Some thoughts I had reading the article that can be left unanswered by the authors as they might be unimportant, irrelevant or wrong:

A16 - We do not always have data for the whole trajectory. As a consequence the first ten observed points are somewhat random: they are the first points inside the ADS-B coverage. The altitude “frontier” of the ADS-B coverage may vary from one location to an other. As such, the altitude of these first points may vary, regardless of the way the aircraft is operated. To illustrate how this can be problematic, let us consider the feature $VerticalRate_1$ which is the vertical rate computed on the first observed point. If you observe $VerticalRate_1\left(Flight_A\right)>VerticalRate_1\left(Flight_B\right)$ , maybe $Flight_A$ is lighter than $Flight_B$ or maybe they have a similar weight but $Flight_B$ is higher than $Flight_A$ and consequently have a lower rate of climb. The feature “height relative to the origin airport” can mitigate this issue but the tree based models will have to “chain” two conditions/nodes: one on this altitude and the other on the VerticalRate. Intuitively, this consumes tree nodes (and hence model complexity), and as the tree growing algorithm is a greedy algorithm (it creates one condition/node at a time), it is not certain that the first condition will be selected (because it was the locally optimal choice) as the first condition might be good only if it is followed by the second one.
A17 - The authors imputed the missing values using the median. I think this is for the best here, but sometimes if the fact they are missing is correlated to the variable to be predicted, it is better to left them as missing values. This way, missing values can be treated separately, and be put on the left or right side of the condition which should help reduce the training loss, see https://github.com/microsoft/LightGBM/issues/2921. In the authors case, the fact that the value is missing is independent of the mass of the airplane, a priori, and hence it should be better to impute them with median. It was just a question that popped in my head during my reading.

Reviewer 2

The authors present an interesting framework for predicting aircraft weight using open data. The manuscript is well-structed and the results are promising. However, I have several concerns regarding the model creation process that require further attention.

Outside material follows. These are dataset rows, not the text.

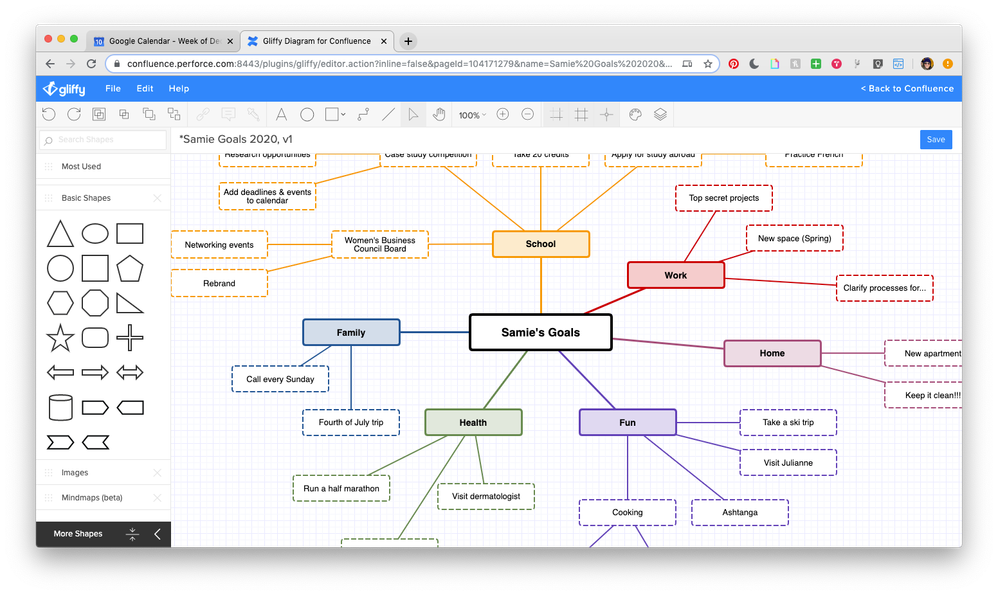The height and width of the screenshot is (595, 998).
Task: Expand the shape style dropdown arrow
Action: pyautogui.click(x=341, y=114)
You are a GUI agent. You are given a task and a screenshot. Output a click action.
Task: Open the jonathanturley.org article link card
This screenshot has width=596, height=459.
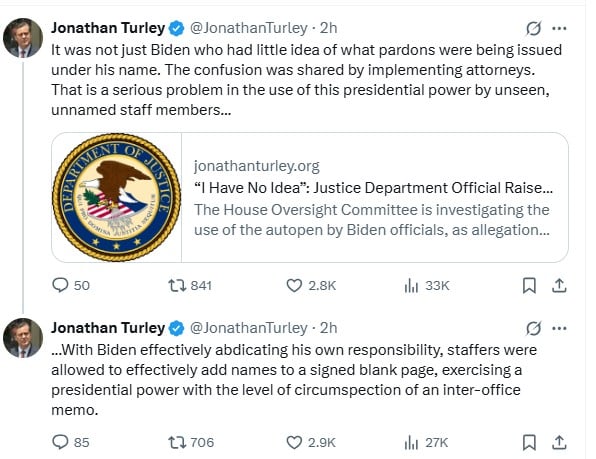point(310,197)
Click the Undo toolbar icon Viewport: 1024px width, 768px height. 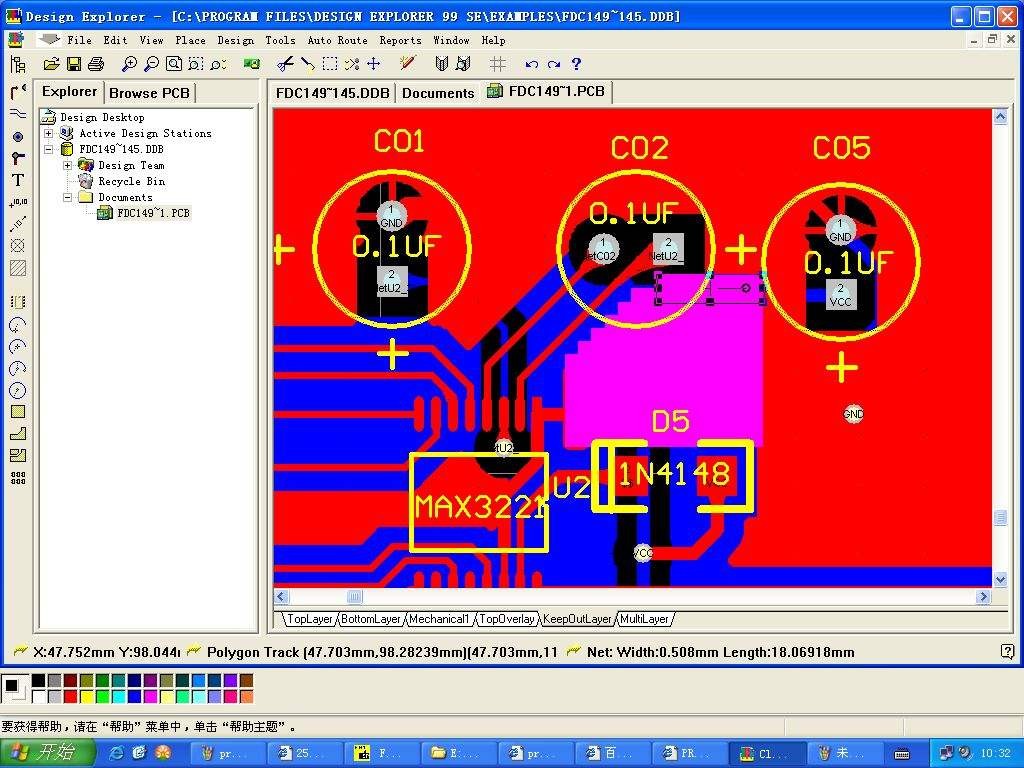tap(531, 63)
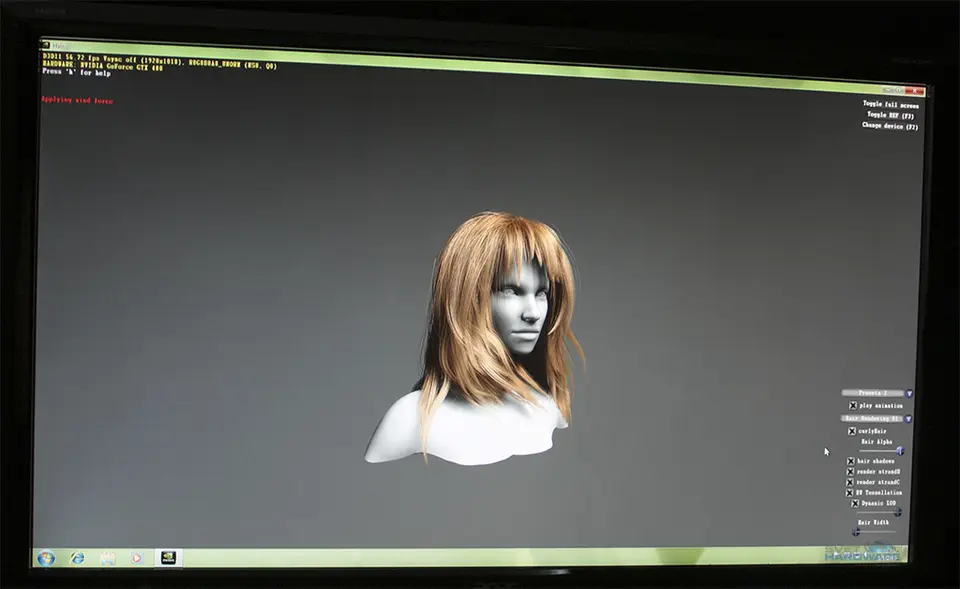Turn off the Dynamic LOD checkbox
Image resolution: width=960 pixels, height=589 pixels.
pyautogui.click(x=855, y=503)
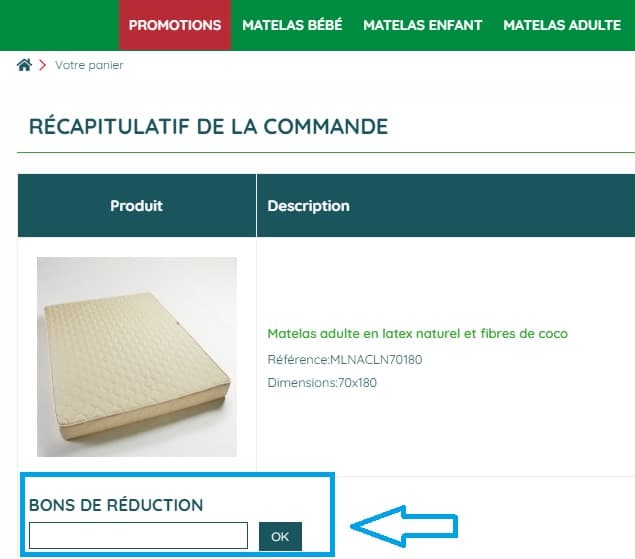The height and width of the screenshot is (559, 635).
Task: Open the PROMOTIONS menu tab
Action: pyautogui.click(x=175, y=25)
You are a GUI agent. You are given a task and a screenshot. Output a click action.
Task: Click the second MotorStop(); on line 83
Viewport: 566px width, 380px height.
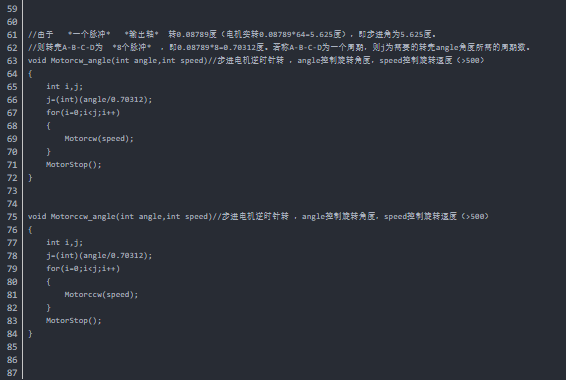point(74,320)
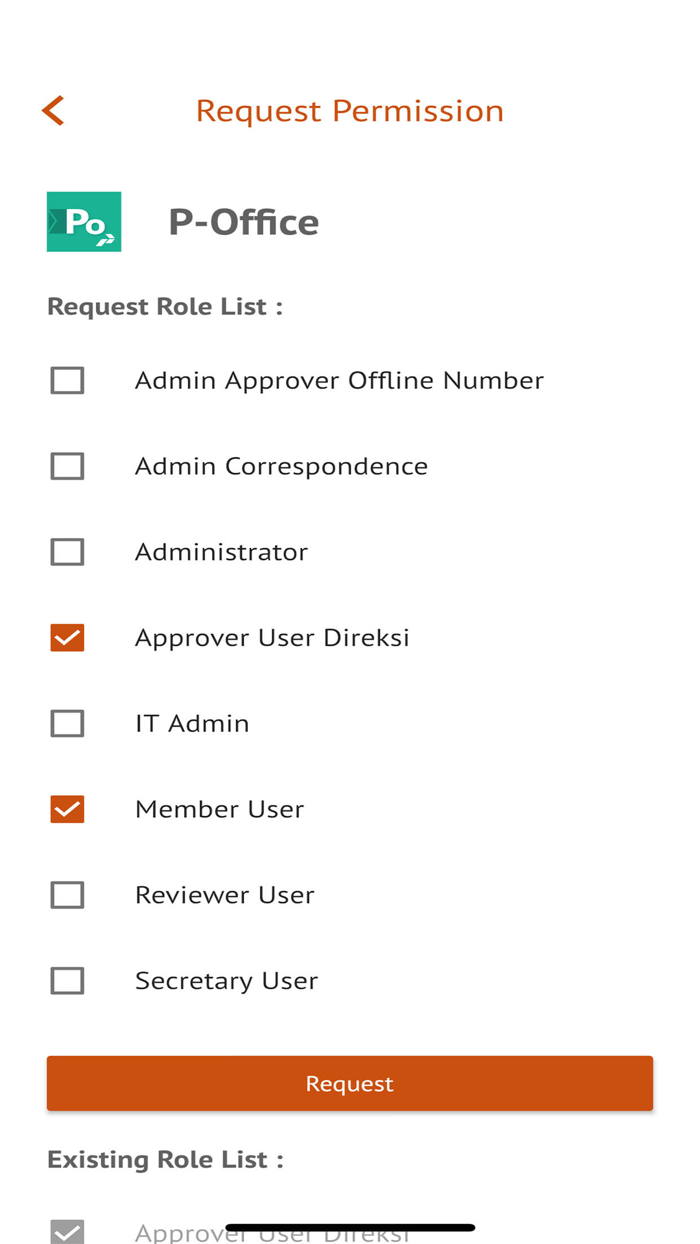Check the Admin Approver Offline Number box
Screen dimensions: 700x1244
[67, 381]
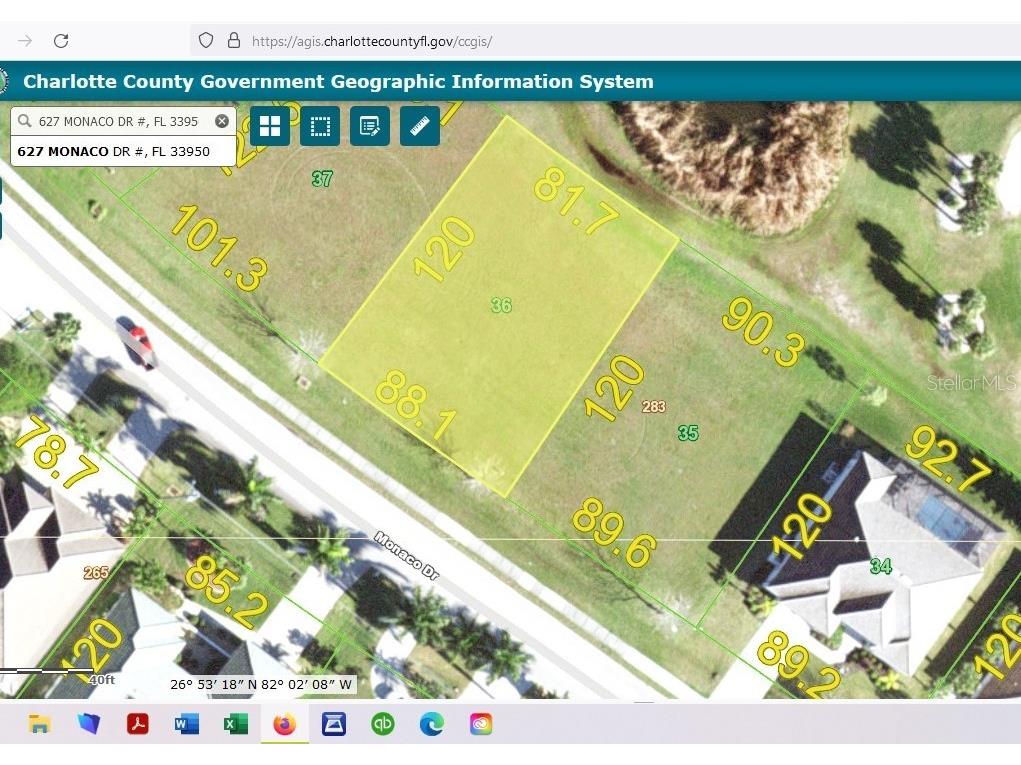Select the ruler measurement tool

419,126
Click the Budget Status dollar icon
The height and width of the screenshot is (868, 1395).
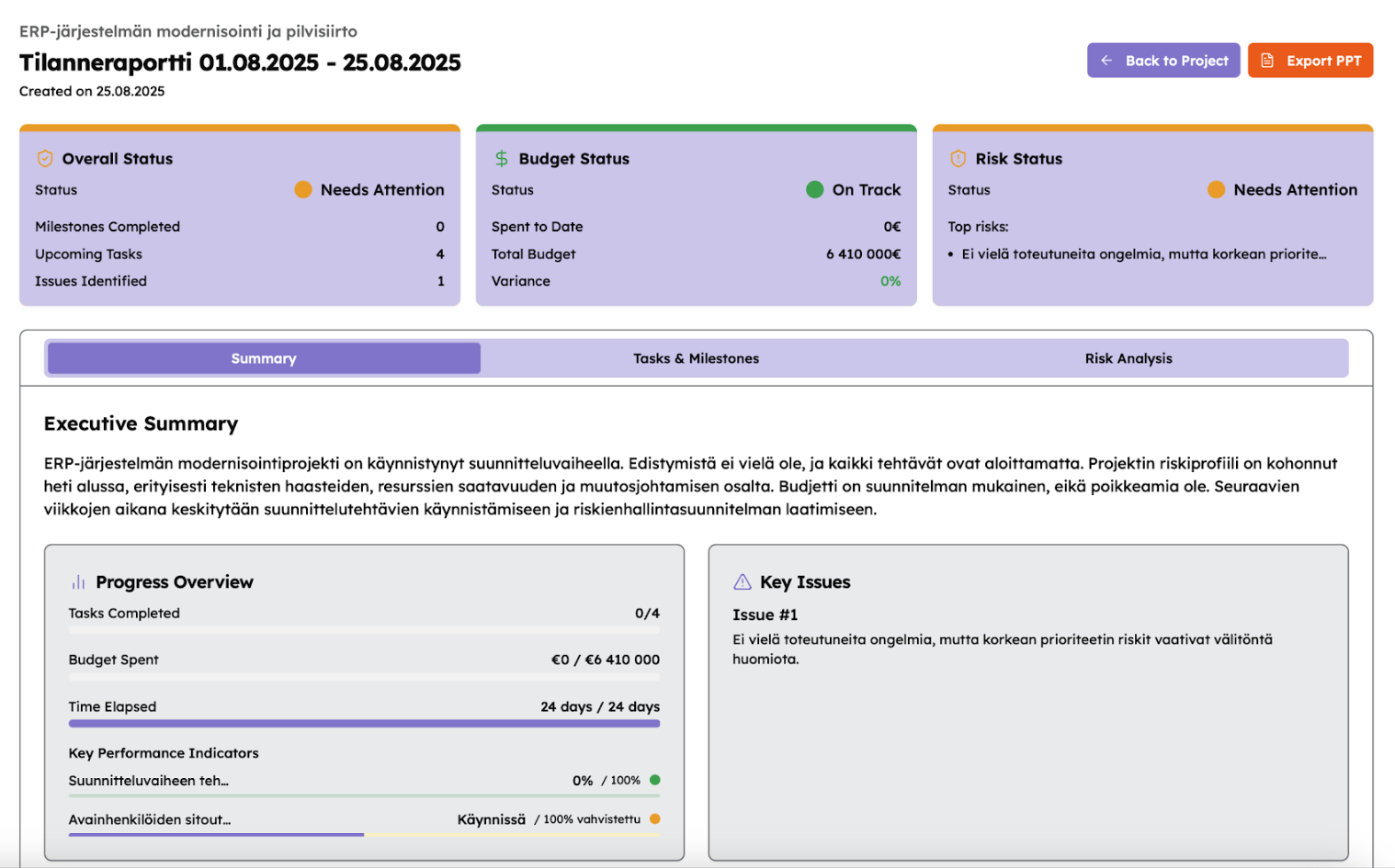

M1 - Sec 2.3.1: While the feature selection is important for accurate prediction, some choices are questionable from an aircraft dynamics perspective. For example, the mean temperature might be less informative than the deviation from ISA, which directly reflects atmospheric conditions influencing aircraft performance. Please justify the choice of using mean temperature. In the same way, the maximum altitude could be more relevant than average altitude for weight prediction.
M2 - Line 140: How was the wind information obtained? Is it included in the open data sets?
M3 - Line 157: I do not understand how the authors use the level segments. The manuscript mentions three segments (departure, enroute, and arrival). Is "level segment" a fourth category? Please provide a clear definition and explain its role.
M4 - Line 180: Why were discrete flight durations used instead of continuous values, while most other features are continuous.
M5 - Line 184: What is the "speed per distance"? Speed is time-dependent while flown distance is a single value of the flight. Please clarify the definition.
M6 - Line 194: The manuscript calculates both "mean vertical speed" and "elevation gradient". These feature seems redundant.
M7 - Sec 2.3: Sec. 2.3 lists various variables, but it is unclear which ones are finally used. You should provide a complete list of selected features and their count.
M8 - Line 258: Please provide references for FastAI’s Tabluar learner and SAINT model.
M9 - Sec 2.4.1: More details about ANN structures are needed, such as the number of nodes, layers, etc. Additionally, please specify the hyperparameters and their chosen values?
M10 - Figure 9 - This figure suggests that the distribution varies across aircraft types. This infers that the estimation model tries to improve the accuracy of yellow aircraft rather than green aircraft. It would be beneficial to calculate the RMSE separately for each type. Relying solely on a single overall RMSE might mask performance discrepancies.
M11 - Table 5: Table 5 provides RMSE values for different algorithms. Including a baseline comparison, such as RMSE using typical weights in each aircraft type/range or just FAA_Weight, would provide valuable context for evaluating the model performance. Also, it is important to discuss the performance compared to existing methods in the literature.
M12 - Table 6: The list of ablated components does not align with the sections in 2.3-2.4, which makes it difficult to understand which features are grouped together. Please clarify the mapping between components and feature categories.

Reviewer 3

The paper presents one of the winning solutions to the PRC data challenge. The description and explanation of the paper are very thorough, leaving almost no stone unturned. I recommend accepting the paper with minor revisions.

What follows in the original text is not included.